Australia disability market woes hit RGA
By National Underwriter
By Allison Bell
Australia is trying to overhaul the public programs that protect citizens against the risk of disability, but problems with existing commercial disability products are what's giving insurers there headaches today.
Reinsurance Group of America Inc. has responded to the trends in the Australian disability market by suspending all new sales of one type of reinsurance -- for group total and permanent disability in Australia -- and being "extremely selective" in other areas of the country's group insurance market.
RGA is reporting a $50 million net loss for the second quarter on $2.6 billion in revenue, compared with $141 million in net income on $2.4 billion in revenue for the second quarter of 2012.
Profits in most operating units were up, but, in the Asia Pacific unit, includes Australia, the company is reporting a $286 million pre-tax operating loss, compared with $23 million in net operating income for the comparable quarter in 2012.
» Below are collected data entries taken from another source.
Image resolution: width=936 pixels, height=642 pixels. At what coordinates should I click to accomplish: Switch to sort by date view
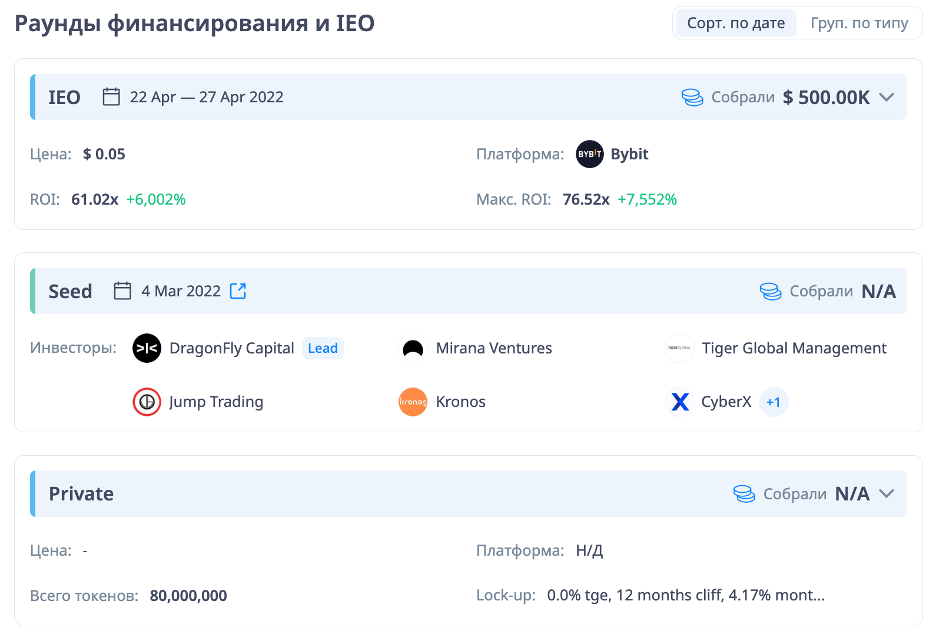pos(736,23)
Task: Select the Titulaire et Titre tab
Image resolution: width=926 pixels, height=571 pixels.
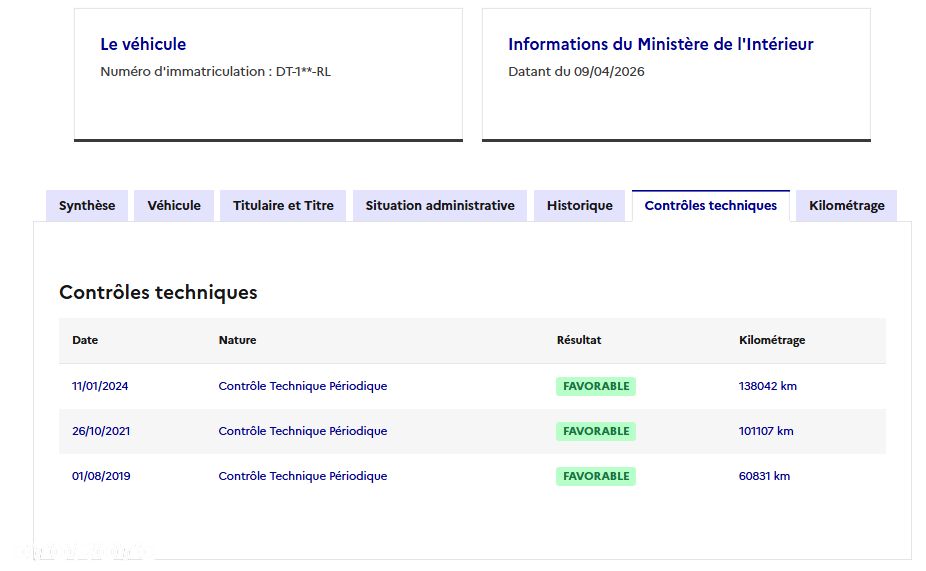Action: [283, 206]
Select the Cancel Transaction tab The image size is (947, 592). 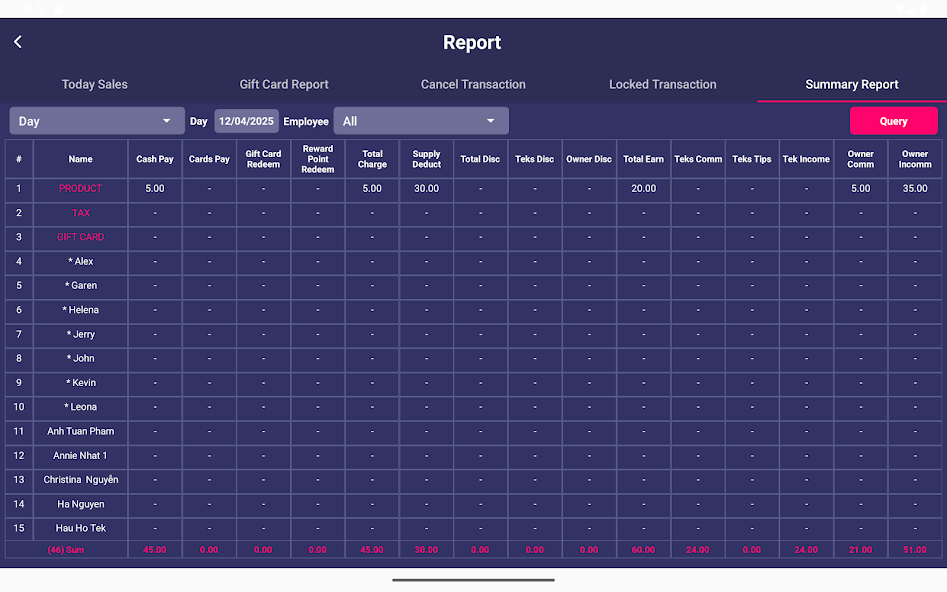(x=473, y=84)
The company is taking a $184 million charge in the quarter, and most of the charge reflects an increase in reserves for reinsurance for "total and permanent disability" (TPD) coverage.
TPD coverage provides a lump-sum payment to insureds who suffer severe disabilities.
In Australia, direct writers have been selling TPD coverage as an add-on bundled together with "superannuation funds," or mandatory retirement funds, RGA executives said during the company's second-quarter earnings call.
Many of the direct writers in Australia have been offering TPD coverage as a benefit retirement fund participants can get without going through an underwriting process.
The job market has softened in Australia in recent years, and, in some cases, Australian lawyers have been encouraging people with health problems to tap their TPD benefits.
RGA increased Australia TPD reserves because it found, when it looked at its TPD block of business, that the business is deteriorating rapidly and seems to be likely to continue to deteriorate.
"In our opinion, the group TPD market in Australia became extremely competitive about five years ago, about the same time that insured benefits became richer in terms and conditions, weaker in the marketplace," Woodring said. "Looking back, we realized we missed the fundamental change in the market and the impact it should have had on pricing."
RGA also is working with clients to improve the claims adjudication process, Woodring said.
RGA executives said problems with the TPD business and ordinary group disability insurance business in Australia seem to be unique to Australia.